Overlooking the fact that we are only guessing what is likely to occur, this isn’t a simulation. If a file format normally suffers irreparable damage when just one byte has changed in a file, then corrupting 512 bytes, or losing them altogether, is only going to be worse in its effects.
The ever-present and unpredictable nature of file corruption is exemplified by a bug in APFS which seems to have appeared in macOS 10.15.4. This can lead to damage and failure during copying of very large files, and seems most likely when using SoftRAID, but it can also occur in AppleRAID. Although APFS has quickly established a reputation for reliability – it’s been in heavy daily use across more than a billion computers and devices for three years now – like any software it hasn’t been and isn’t faultless. That bug is particularly worrying, as it affects one technique which is commonly used to mitigate file corruption, that of storing backups on a RAID mirror array.
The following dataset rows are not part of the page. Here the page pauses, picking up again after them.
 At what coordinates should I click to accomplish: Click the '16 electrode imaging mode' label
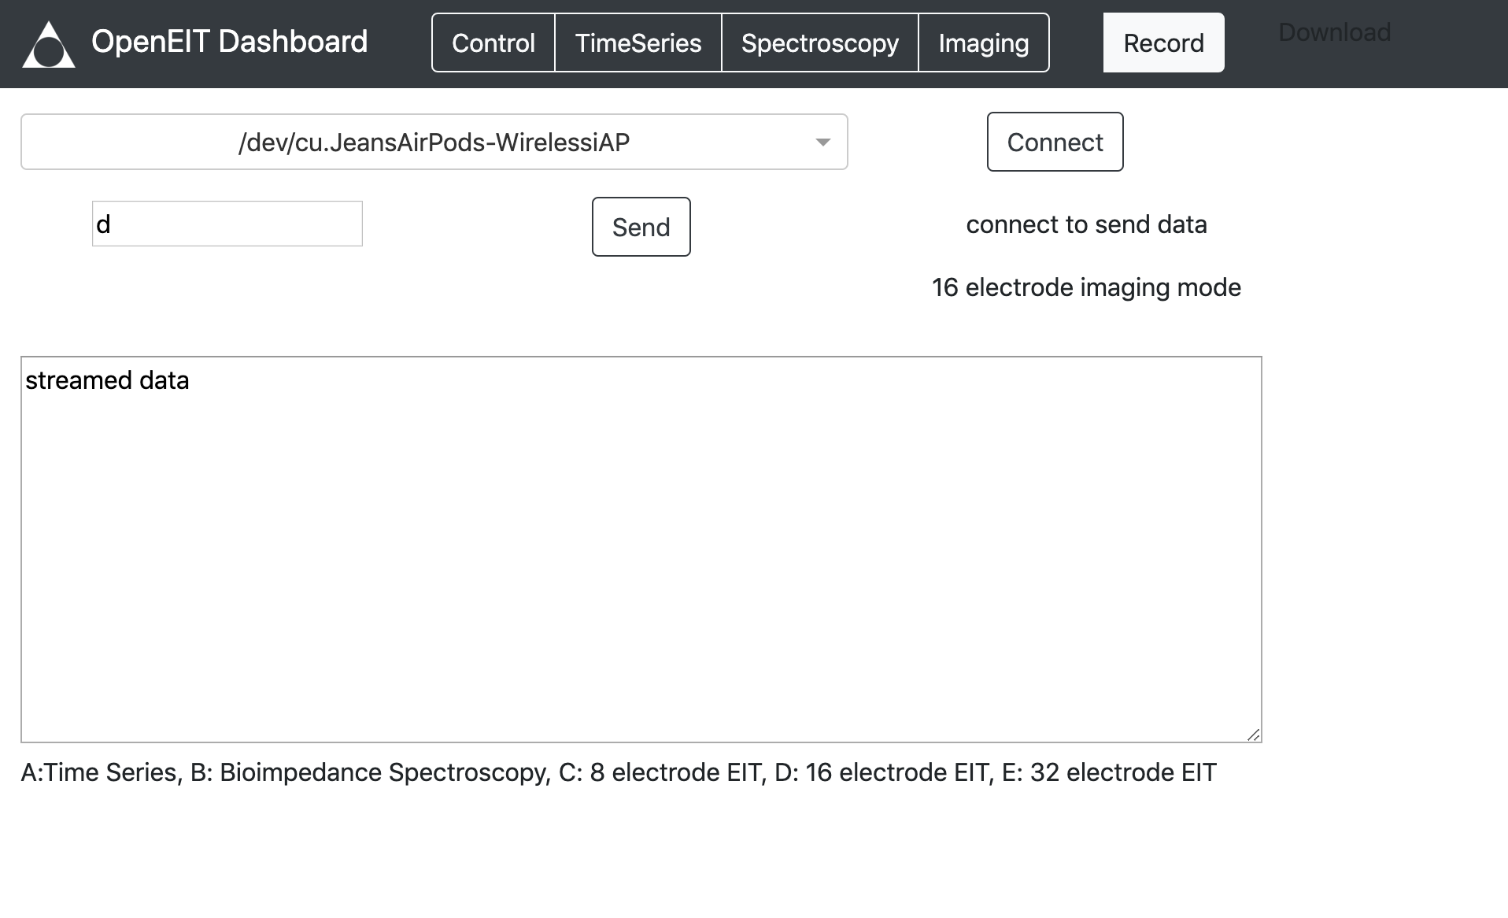1086,287
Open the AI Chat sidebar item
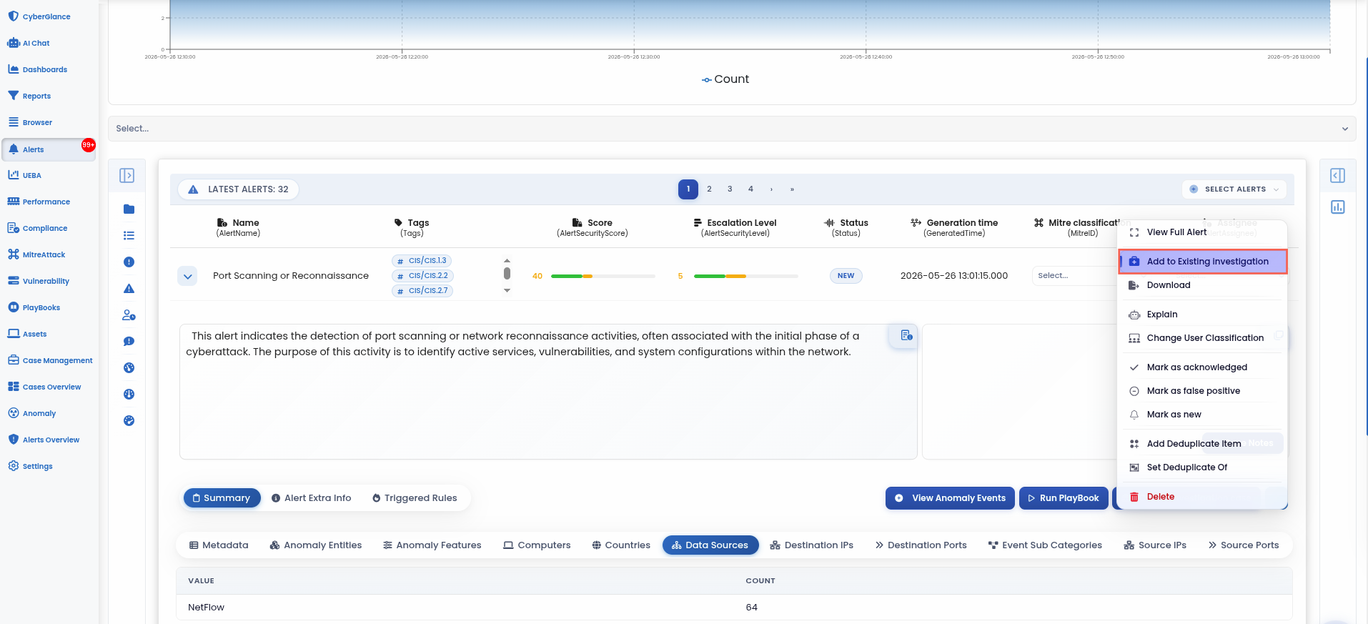Viewport: 1368px width, 624px height. pos(36,43)
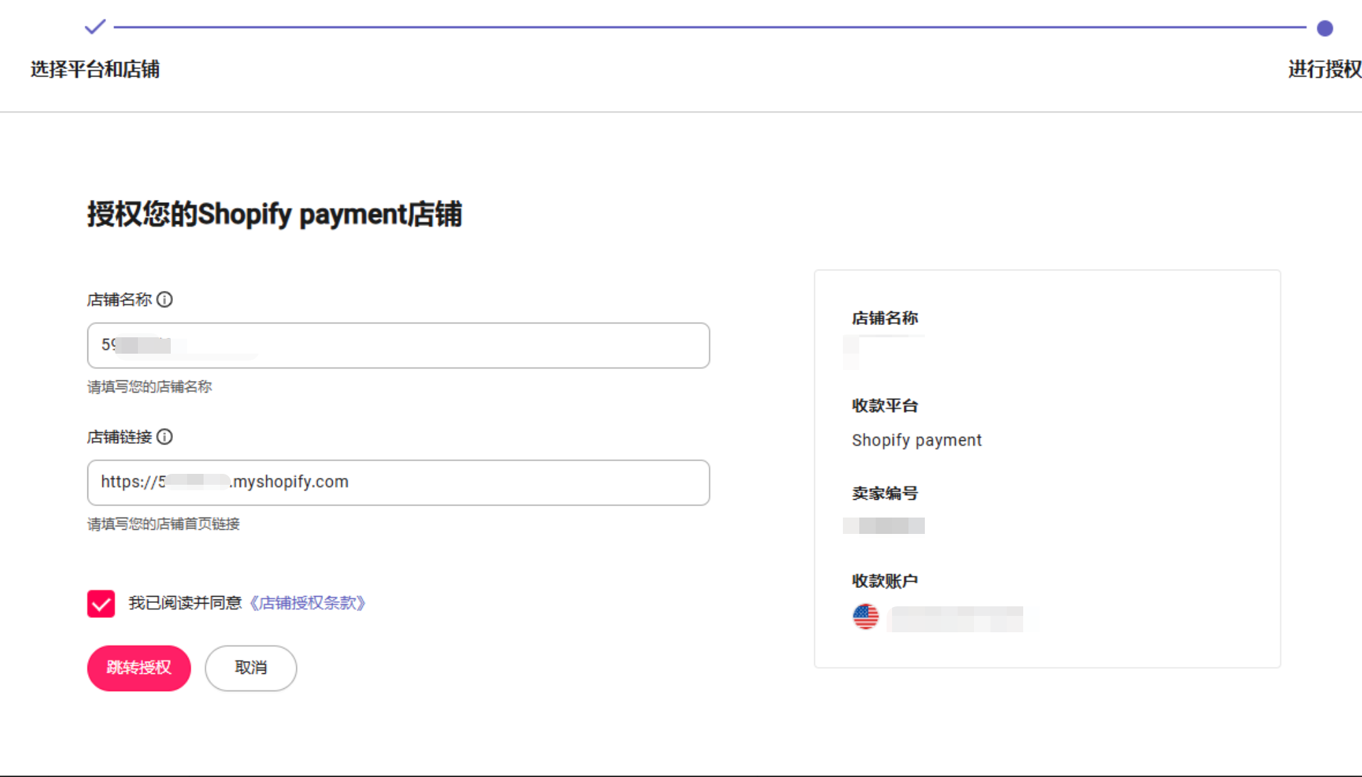Viewport: 1362px width, 777px height.
Task: Click the Shopify payment value under 收款平台
Action: pos(916,440)
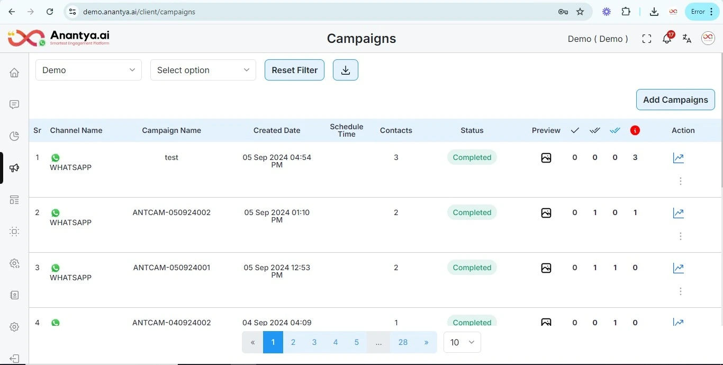The image size is (723, 365).
Task: Open the chat messages sidebar icon
Action: [x=14, y=104]
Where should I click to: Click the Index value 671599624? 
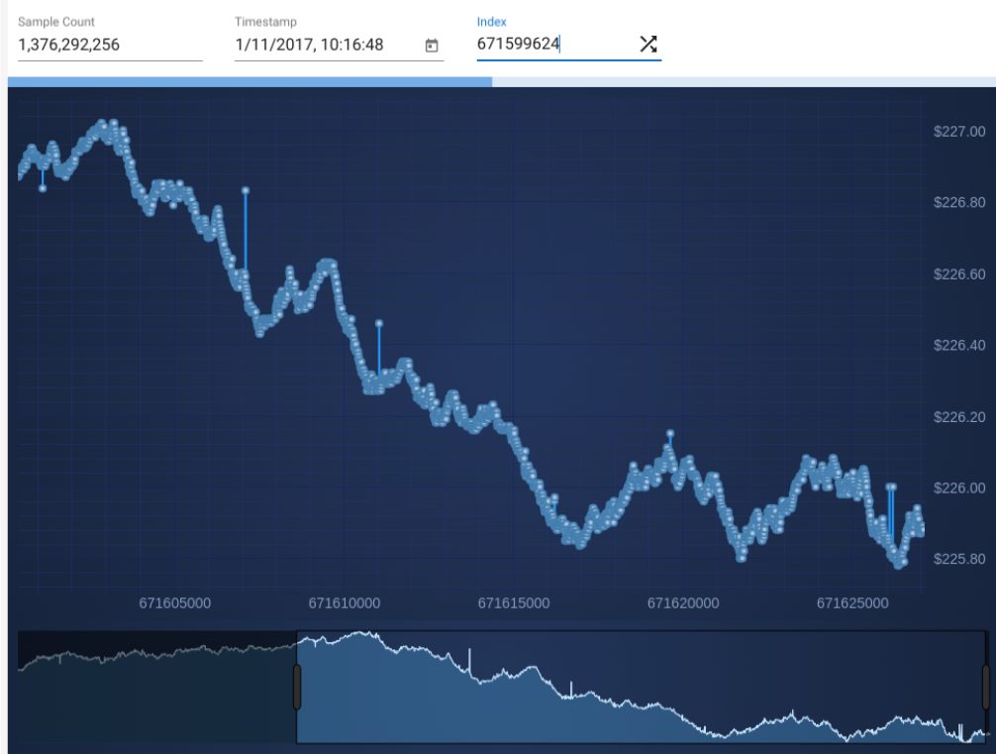[518, 45]
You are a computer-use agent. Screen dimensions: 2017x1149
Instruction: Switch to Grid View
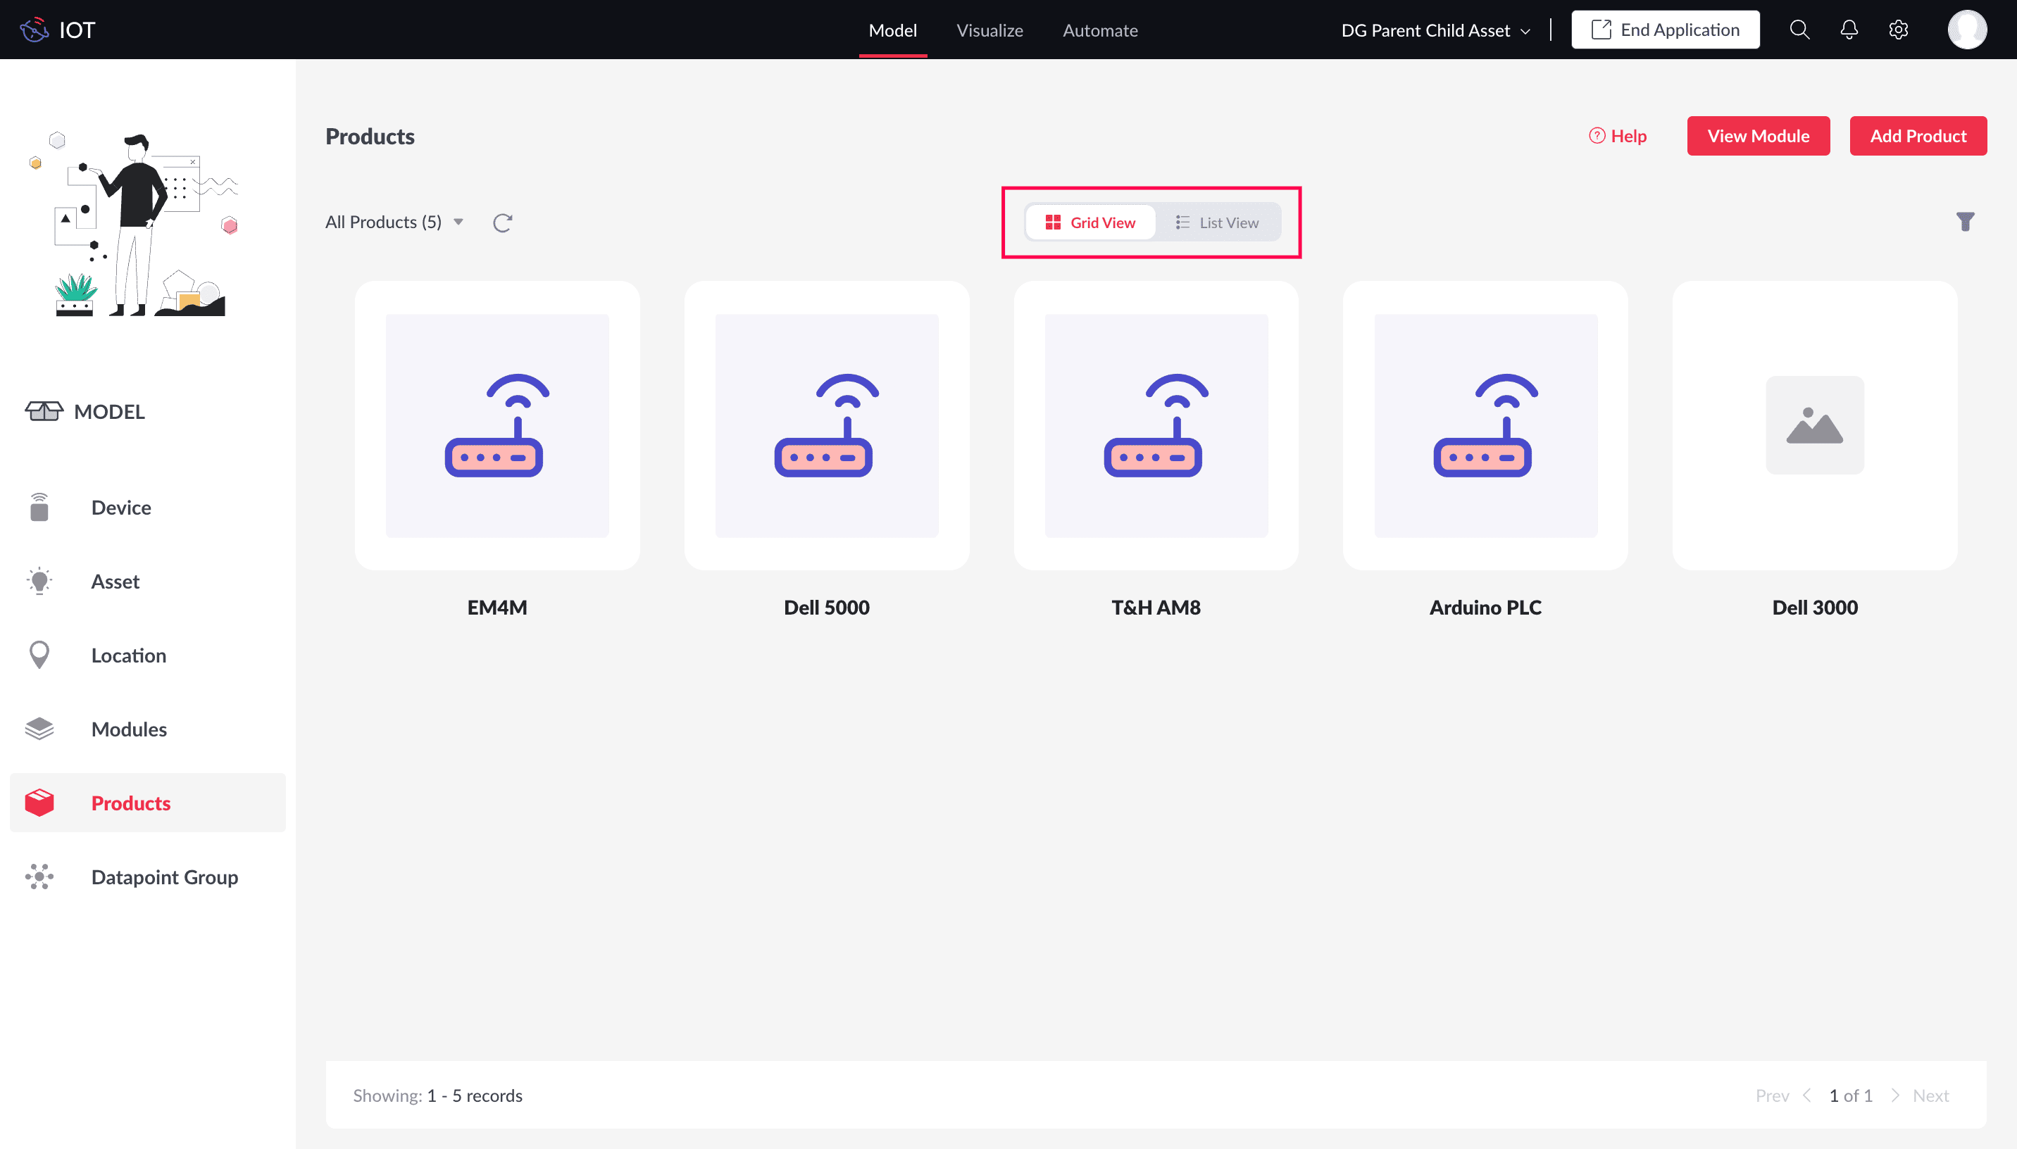pyautogui.click(x=1090, y=223)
When traditional paper or even clay tablets suffer the effects of decay, they usually go slowly. Paper develops marks or foxing, inks may fade slowly. When most files become corrupted, even by just a single bit or byte, the effect on them is worse. In many cases, the file becomes unusable. In the last few days, I have looked at different file formats in common use and randomly corrupted just one or two bytes in test files.
The first action that we can take to preserve the integrity of files which are important to us, and to others, is to store them using formats which are relatively more resistant to the effects of corruption. To discover which formats are more resilient, theoretical arguments and experience can be useful, but the only hard data come from testing out the effects of deliberate and controlled corruption applied to test files.
Next, we need a simple method to detect whether any given file has been corrupted. If the only way to do this is to try opening files, checking thousands is not going to be a practical task. Some file systems provide this as a basic feature, but it isn’t offered even as an option in either HFS+ or APFS, nor is such integrity checking built into the common backup systems used on macOS. Time Machine and other file-based backup systems will only too happily back up files which are corrupt and useless, and can’t ever be opened again.
In addition to being able to detect file corruption, we need methods of recovering undamaged copies of important files. You can do this by keeping several copies of each on a range of different storage media, but unless you can periodically verify their integrity, you could discover that more than one has become damaged. While this may appear unlikely over a period of a few years, with longer periods of storage this becomes increasingly likely. Hard disks in use typically have working lives of 3-5 years; SSDs are normally expected to become unusable after about 10 years; many so-called ‘archival’ optical media don’t even last that long before they too suffer catastrophic failure. The best solution may be to make archival copies to fresh media every five years or so, assuming that we can verify that master copies are still intact.
Another approach, which has been used very successfully over the last 70 years or so, is to use error-correcting codes (ECC). Although they’re now widely used in storage media and even in barcodes and QR codes, they aren’t even offered as an option in HFS+ or APFS, nor in macOS itself. Tomorrow I’ll explain more about ECC and how it can be much more efficient than keeping multiple copies of files.
For the moment, let me suggest that the use of ECC, with resilient file formats and efficient detection of file corruption, can be effective ways of protecting the integrity of important files – and far more efficient than filling your storage with multiple copies. That’s where I’m heading, and I hope you can now understand why and how. If we don’t, it may be time to return to clay tablets after all.